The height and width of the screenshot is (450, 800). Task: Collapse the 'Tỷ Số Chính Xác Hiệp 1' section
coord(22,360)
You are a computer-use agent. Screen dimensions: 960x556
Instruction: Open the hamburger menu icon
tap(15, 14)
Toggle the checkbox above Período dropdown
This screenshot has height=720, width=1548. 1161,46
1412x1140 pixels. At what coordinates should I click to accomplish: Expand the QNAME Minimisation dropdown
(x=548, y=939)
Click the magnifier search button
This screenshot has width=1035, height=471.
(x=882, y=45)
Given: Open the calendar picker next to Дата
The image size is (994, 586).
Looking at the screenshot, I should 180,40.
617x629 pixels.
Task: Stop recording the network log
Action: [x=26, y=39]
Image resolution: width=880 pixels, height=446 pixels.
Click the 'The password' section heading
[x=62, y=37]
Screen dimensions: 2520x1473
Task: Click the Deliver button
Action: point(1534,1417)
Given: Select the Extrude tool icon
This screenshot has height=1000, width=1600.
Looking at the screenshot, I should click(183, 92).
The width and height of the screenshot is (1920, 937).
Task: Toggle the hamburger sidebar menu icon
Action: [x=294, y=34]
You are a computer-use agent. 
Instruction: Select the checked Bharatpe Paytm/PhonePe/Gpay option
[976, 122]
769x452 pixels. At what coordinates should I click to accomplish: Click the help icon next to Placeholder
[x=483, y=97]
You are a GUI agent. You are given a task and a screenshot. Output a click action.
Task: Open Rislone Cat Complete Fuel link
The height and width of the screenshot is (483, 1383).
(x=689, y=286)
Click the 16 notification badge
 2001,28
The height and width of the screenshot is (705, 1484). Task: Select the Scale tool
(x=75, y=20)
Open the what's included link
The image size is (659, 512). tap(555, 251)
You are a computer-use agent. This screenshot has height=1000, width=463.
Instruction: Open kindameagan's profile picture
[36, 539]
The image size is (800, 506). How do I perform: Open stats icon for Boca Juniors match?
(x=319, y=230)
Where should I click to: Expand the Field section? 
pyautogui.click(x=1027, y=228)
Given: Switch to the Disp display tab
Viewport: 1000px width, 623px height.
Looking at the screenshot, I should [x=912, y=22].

▸ Set problem:
Could you convert the entries, starting at the line that contains "Open the what's included link" and continuing through the end of the entries, into a two-column CSV with the headers request and answer? Put one row per entry, with each value in a quoted field and its line breaks replaced by spaces.

▸ Result:
request,answer
"Open the what's included link","The image size is (659, 512). tap(555, 251)"
"You are a computer-use agent. This screenshot has height=1000, width=463. Instruction: Open kindameagan's profile picture","[36, 539]"
"The image size is (800, 506). How do I perform: Open stats icon for Boca Juniors match?","(x=319, y=230)"
"Where should I click to: Expand the Field section?","pyautogui.click(x=1027, y=228)"
"Given: Switch to the Disp display tab Viewport: 1000px width, 623px height.","Looking at the screenshot, I should [x=912, y=22]."